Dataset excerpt
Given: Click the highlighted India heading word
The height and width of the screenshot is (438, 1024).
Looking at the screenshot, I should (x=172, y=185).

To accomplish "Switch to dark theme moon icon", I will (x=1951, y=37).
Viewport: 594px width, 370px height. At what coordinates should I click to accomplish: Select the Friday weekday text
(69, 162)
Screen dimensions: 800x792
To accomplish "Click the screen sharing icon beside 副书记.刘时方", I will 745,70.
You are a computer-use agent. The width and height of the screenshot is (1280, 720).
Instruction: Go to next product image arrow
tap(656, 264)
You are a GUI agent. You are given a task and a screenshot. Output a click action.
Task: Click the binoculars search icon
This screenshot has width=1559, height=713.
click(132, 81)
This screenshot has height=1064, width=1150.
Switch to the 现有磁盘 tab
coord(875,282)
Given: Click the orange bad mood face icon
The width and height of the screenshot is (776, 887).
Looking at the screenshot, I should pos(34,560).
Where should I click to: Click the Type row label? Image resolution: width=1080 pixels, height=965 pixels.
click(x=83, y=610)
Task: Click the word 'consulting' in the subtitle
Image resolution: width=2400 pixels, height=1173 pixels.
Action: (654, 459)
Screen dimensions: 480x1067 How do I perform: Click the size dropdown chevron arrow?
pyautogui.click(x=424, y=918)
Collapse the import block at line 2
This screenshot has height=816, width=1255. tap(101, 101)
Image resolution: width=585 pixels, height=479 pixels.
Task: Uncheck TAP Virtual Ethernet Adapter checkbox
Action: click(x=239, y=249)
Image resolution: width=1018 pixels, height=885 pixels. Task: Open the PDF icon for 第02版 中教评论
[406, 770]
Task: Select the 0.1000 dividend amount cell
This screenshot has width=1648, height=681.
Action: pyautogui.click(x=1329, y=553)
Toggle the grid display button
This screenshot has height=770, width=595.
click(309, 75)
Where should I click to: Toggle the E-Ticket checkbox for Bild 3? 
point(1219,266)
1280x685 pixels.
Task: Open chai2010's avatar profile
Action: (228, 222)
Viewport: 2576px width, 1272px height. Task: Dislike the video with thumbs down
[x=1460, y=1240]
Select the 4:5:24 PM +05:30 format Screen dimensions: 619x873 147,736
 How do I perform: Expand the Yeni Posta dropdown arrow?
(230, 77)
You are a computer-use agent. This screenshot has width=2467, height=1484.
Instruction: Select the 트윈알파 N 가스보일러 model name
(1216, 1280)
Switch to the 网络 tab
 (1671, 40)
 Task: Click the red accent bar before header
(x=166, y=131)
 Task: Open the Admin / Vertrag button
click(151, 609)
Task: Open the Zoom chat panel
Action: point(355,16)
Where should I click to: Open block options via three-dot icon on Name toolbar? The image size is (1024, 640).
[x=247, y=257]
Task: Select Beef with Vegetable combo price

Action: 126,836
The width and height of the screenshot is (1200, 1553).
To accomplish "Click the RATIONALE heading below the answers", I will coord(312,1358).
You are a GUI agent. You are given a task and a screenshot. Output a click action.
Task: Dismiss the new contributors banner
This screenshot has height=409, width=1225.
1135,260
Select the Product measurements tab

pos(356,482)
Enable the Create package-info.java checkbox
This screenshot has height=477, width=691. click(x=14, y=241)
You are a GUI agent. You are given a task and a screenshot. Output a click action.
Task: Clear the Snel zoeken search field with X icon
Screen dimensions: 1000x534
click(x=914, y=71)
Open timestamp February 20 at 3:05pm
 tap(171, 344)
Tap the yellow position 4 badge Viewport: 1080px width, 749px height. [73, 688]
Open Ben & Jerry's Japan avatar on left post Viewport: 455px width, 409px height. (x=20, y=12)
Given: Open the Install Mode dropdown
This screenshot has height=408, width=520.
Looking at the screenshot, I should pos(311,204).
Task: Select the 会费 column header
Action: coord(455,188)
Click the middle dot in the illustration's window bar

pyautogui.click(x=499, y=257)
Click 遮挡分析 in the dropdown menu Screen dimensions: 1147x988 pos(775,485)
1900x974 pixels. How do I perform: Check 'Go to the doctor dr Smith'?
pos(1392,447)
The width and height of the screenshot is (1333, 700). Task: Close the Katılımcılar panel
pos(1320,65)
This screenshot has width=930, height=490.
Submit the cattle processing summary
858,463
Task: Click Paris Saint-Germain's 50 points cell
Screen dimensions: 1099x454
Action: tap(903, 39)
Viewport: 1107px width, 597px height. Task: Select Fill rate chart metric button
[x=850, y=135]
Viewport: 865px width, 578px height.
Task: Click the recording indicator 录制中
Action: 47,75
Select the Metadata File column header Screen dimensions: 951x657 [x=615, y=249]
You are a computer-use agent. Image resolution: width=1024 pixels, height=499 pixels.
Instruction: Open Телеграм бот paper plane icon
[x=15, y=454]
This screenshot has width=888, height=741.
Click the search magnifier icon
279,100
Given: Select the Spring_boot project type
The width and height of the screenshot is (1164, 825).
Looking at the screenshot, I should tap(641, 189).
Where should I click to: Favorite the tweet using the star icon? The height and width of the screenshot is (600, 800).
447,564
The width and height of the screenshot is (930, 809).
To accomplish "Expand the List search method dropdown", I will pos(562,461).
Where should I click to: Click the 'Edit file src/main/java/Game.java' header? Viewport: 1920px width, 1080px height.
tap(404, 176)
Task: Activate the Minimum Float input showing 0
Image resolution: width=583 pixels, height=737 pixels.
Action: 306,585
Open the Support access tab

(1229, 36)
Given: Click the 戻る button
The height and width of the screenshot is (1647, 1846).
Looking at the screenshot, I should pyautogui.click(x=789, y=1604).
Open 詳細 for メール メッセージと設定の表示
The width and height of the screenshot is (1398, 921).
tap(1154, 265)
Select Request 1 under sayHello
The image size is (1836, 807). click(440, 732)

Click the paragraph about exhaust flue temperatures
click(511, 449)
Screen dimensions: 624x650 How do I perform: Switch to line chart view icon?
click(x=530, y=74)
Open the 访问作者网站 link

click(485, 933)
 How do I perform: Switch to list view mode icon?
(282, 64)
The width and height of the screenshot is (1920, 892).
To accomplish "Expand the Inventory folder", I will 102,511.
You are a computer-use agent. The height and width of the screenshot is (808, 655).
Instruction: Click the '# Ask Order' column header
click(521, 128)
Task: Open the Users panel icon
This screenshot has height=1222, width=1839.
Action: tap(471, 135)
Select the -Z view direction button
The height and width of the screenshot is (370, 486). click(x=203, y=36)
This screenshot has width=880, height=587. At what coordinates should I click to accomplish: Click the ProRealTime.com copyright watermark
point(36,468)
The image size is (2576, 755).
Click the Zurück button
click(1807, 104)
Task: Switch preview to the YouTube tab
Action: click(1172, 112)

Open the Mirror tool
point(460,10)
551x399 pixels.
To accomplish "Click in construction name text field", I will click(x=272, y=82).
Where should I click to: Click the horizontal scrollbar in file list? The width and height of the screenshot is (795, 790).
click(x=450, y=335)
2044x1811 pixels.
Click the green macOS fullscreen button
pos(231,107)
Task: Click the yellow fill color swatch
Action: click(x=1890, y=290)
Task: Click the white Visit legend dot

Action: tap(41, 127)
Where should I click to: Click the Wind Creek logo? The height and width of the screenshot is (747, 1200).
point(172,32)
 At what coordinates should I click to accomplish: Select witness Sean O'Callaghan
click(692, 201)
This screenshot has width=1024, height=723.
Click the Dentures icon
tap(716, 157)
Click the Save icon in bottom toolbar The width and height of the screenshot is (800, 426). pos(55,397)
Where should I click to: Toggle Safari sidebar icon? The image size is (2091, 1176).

Task prompt
Please render the items from the line containing "Where should I click to: Click the Type" through the line containing "Action: (654, 459)" as a two-column CSV with columns named "prompt" and "response", one row per item. Put each item's text and its answer in a single quoted field each, with line breaks replaced by spaces.

Exercise response
prompt,response
"Where should I click to: Click the Type row label? Image resolution: width=1080 pixels, height=965 pixels.","click(x=83, y=610)"
"Task: Click the word 'consulting' in the subtitle Image resolution: width=2400 pixels, height=1173 pixels.","Action: (654, 459)"